WHAT YOU NEED TO DO: Copy every one of the following rows word for word, changing nothing.

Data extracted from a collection
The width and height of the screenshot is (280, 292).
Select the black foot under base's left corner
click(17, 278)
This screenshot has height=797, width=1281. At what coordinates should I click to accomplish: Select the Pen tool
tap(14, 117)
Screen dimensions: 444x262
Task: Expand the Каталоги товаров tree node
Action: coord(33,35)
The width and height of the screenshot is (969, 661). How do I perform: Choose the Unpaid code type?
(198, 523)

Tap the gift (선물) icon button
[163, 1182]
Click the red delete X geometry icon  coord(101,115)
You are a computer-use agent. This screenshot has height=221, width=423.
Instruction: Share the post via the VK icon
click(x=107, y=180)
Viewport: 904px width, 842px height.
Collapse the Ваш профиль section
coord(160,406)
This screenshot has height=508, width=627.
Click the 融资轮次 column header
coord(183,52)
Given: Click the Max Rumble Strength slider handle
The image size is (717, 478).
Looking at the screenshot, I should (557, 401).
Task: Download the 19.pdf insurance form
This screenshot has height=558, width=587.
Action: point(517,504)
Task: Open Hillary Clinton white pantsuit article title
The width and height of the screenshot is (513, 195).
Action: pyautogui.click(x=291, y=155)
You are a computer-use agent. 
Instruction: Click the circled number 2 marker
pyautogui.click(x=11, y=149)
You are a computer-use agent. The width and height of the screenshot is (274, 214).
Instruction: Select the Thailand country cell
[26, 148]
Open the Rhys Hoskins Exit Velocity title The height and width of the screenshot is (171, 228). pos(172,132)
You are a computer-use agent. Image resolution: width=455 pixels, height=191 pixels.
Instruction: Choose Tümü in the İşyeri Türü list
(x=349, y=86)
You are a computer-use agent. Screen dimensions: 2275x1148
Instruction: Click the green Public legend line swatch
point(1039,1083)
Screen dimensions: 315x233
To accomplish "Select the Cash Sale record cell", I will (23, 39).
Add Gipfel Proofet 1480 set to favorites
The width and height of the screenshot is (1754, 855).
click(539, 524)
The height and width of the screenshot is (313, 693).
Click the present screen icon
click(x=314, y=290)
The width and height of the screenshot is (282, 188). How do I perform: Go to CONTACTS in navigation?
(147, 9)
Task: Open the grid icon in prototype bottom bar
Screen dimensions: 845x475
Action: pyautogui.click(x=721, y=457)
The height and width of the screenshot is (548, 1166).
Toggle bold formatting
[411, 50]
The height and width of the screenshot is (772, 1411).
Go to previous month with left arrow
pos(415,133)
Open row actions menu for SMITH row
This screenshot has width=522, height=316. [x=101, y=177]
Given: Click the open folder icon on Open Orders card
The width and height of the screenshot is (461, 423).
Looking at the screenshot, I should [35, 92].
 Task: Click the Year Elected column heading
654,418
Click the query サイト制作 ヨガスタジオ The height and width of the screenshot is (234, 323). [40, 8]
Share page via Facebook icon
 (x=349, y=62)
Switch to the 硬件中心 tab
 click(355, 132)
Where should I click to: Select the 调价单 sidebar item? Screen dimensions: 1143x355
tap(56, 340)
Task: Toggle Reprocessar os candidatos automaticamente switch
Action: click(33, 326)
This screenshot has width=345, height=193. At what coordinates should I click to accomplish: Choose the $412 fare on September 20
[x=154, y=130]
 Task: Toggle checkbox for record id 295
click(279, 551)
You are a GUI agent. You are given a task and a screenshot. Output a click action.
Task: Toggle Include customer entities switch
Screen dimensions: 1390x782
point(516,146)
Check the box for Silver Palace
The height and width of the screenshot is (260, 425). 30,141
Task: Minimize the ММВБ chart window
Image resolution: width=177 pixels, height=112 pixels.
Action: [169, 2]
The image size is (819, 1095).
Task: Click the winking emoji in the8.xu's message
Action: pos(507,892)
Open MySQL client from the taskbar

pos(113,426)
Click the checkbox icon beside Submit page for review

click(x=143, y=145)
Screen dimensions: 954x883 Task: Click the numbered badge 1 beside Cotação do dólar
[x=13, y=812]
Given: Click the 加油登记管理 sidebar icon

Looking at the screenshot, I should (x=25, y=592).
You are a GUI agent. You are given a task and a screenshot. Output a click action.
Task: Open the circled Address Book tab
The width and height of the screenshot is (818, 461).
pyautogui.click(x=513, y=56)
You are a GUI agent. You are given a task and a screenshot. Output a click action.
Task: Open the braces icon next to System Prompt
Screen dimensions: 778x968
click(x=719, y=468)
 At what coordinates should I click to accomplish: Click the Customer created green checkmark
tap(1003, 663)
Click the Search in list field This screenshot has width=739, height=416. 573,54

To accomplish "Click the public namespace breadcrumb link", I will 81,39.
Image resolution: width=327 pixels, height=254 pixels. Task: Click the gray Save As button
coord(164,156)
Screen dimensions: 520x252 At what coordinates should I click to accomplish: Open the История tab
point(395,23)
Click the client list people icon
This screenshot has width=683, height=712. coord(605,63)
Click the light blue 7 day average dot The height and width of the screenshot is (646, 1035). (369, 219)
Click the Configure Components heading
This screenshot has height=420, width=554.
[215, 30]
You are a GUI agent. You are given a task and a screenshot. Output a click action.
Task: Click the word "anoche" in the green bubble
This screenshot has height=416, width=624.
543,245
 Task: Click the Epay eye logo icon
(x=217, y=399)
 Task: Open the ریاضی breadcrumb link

EXERCISE RESULT:
The width and height of the screenshot is (280, 292).
Select the black foot under base's left corner
click(17, 278)
This screenshot has height=797, width=1281. At what coordinates should I click to accomplish: Select the Pen tool
tap(14, 117)
Screen dimensions: 444x262
Task: Expand the Каталоги товаров tree node
Action: coord(33,35)
The width and height of the screenshot is (969, 661). How do I perform: Choose the Unpaid code type?
(198, 523)

Tap the gift (선물) icon button
[163, 1182]
Click the red delete X geometry icon  coord(101,115)
You are a computer-use agent. This screenshot has height=221, width=423.
Instruction: Share the post via the VK icon
click(x=107, y=180)
Viewport: 904px width, 842px height.
Collapse the Ваш профиль section
coord(160,406)
This screenshot has height=508, width=627.
Click the 融资轮次 column header
coord(183,52)
Given: Click the Max Rumble Strength slider handle
The image size is (717, 478).
Looking at the screenshot, I should (557, 401).
Task: Download the 19.pdf insurance form
This screenshot has height=558, width=587.
Action: point(517,504)
Task: Open Hillary Clinton white pantsuit article title
The width and height of the screenshot is (513, 195).
Action: pyautogui.click(x=291, y=155)
You are a computer-use agent. 
Instruction: Click the circled number 2 marker
pyautogui.click(x=11, y=149)
You are a computer-use agent. The width and height of the screenshot is (274, 214).
Instruction: Select the Thailand country cell
[26, 148]
Open the Rhys Hoskins Exit Velocity title The height and width of the screenshot is (171, 228). pos(172,132)
You are a computer-use agent. Image resolution: width=455 pixels, height=191 pixels.
Instruction: Choose Tümü in the İşyeri Türü list
(x=349, y=86)
You are a computer-use agent. Screen dimensions: 2275x1148
Instruction: Click the green Public legend line swatch
point(1039,1083)
Screen dimensions: 315x233
To accomplish "Select the Cash Sale record cell", I will (23, 39).
Add Gipfel Proofet 1480 set to favorites
The width and height of the screenshot is (1754, 855).
click(539, 524)
The height and width of the screenshot is (313, 693).
Click the present screen icon
click(x=314, y=290)
The width and height of the screenshot is (282, 188). How do I perform: Go to CONTACTS in navigation?
(147, 9)
Task: Open the grid icon in prototype bottom bar
Screen dimensions: 845x475
Action: pyautogui.click(x=721, y=457)
The height and width of the screenshot is (548, 1166).
Toggle bold formatting
[411, 50]
The height and width of the screenshot is (772, 1411).
Go to previous month with left arrow
pos(415,133)
Open row actions menu for SMITH row
This screenshot has width=522, height=316. [x=101, y=177]
Given: Click the open folder icon on Open Orders card
The width and height of the screenshot is (461, 423).
Looking at the screenshot, I should [35, 92].
 Task: Click the Year Elected column heading
654,418
Click the query サイト制作 ヨガスタジオ The height and width of the screenshot is (234, 323). [40, 8]
Share page via Facebook icon
 (x=349, y=62)
Switch to the 硬件中心 tab
 click(355, 132)
Where should I click to: Select the 调价单 sidebar item? Screen dimensions: 1143x355
tap(56, 340)
Task: Toggle Reprocessar os candidatos automaticamente switch
Action: click(33, 326)
This screenshot has width=345, height=193. At what coordinates should I click to accomplish: Choose the $412 fare on September 20
[x=154, y=130]
 Task: Toggle checkbox for record id 295
click(279, 551)
You are a GUI agent. You are given a task and a screenshot. Output a click action.
Task: Toggle Include customer entities switch
Screen dimensions: 1390x782
point(516,146)
Check the box for Silver Palace
The height and width of the screenshot is (260, 425). 30,141
Task: Minimize the ММВБ chart window
Image resolution: width=177 pixels, height=112 pixels.
Action: [169, 2]
The image size is (819, 1095).
Task: Click the winking emoji in the8.xu's message
Action: pos(507,892)
Open MySQL client from the taskbar

pos(113,426)
Click the checkbox icon beside Submit page for review

click(x=143, y=145)
Screen dimensions: 954x883 Task: Click the numbered badge 1 beside Cotação do dólar
[x=13, y=812]
Given: Click the 加油登记管理 sidebar icon

Looking at the screenshot, I should (x=25, y=592).
You are a GUI agent. You are given a task and a screenshot. Output a click action.
Task: Open the circled Address Book tab
The width and height of the screenshot is (818, 461).
pyautogui.click(x=513, y=56)
You are a GUI agent. You are given a task and a screenshot. Output a click action.
Task: Open the braces icon next to System Prompt
Screen dimensions: 778x968
click(x=719, y=468)
 At what coordinates should I click to accomplish: Click the Customer created green checkmark
tap(1003, 663)
Click the Search in list field This screenshot has width=739, height=416. 573,54

To accomplish "Click the public namespace breadcrumb link", I will 81,39.
Image resolution: width=327 pixels, height=254 pixels. Task: Click the gray Save As button
coord(164,156)
Screen dimensions: 520x252 At what coordinates should I click to accomplish: Open the История tab
point(395,23)
Click the client list people icon
This screenshot has width=683, height=712. coord(605,63)
Click the light blue 7 day average dot The height and width of the screenshot is (646, 1035). (369, 219)
Click the Configure Components heading
This screenshot has height=420, width=554.
[215, 30]
You are a GUI agent. You are given a task and a screenshot. Output a click action.
Task: Click the word "anoche" in the green bubble
This screenshot has height=416, width=624.
543,245
 Task: Click the Epay eye logo icon
(x=217, y=399)
 Task: Open the ریاضی breadcrumb link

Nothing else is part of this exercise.